**Task to complete**: A single number is needed: how many lines of the data below contain "button".

Data for this task below:

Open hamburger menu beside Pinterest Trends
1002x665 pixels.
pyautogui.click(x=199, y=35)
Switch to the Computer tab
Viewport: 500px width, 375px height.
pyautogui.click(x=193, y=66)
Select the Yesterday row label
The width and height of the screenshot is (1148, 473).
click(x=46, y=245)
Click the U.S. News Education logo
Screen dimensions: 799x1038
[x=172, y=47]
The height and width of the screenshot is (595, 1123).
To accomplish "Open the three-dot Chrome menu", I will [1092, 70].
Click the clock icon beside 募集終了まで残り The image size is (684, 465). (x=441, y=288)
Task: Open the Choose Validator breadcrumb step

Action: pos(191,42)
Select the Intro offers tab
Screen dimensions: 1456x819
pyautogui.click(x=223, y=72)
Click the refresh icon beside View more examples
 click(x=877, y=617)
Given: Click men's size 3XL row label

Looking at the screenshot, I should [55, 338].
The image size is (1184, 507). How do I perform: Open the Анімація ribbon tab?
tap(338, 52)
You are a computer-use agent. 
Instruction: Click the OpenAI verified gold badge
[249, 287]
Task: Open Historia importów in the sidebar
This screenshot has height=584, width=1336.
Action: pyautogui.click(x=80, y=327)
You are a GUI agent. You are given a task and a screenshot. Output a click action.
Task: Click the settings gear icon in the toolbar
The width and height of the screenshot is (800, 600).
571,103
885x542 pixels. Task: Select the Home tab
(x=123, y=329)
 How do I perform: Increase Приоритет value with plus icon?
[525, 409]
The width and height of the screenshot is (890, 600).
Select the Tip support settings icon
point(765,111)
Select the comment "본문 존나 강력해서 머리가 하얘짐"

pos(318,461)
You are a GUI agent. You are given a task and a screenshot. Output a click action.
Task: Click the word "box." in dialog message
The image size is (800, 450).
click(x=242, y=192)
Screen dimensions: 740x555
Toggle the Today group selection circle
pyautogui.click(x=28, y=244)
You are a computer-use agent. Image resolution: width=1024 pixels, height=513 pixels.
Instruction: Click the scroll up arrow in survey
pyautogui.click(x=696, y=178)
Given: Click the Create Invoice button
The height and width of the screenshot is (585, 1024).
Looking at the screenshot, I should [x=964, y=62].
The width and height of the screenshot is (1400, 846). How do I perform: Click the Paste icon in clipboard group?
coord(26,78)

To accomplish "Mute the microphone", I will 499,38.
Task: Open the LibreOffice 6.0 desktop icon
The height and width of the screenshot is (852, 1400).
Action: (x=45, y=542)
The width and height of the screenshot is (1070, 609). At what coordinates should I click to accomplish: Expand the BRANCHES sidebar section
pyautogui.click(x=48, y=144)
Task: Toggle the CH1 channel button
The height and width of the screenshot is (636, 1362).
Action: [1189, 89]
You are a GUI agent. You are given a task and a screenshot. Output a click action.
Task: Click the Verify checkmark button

End of Data for this task.

**Answer to this exercise**: 3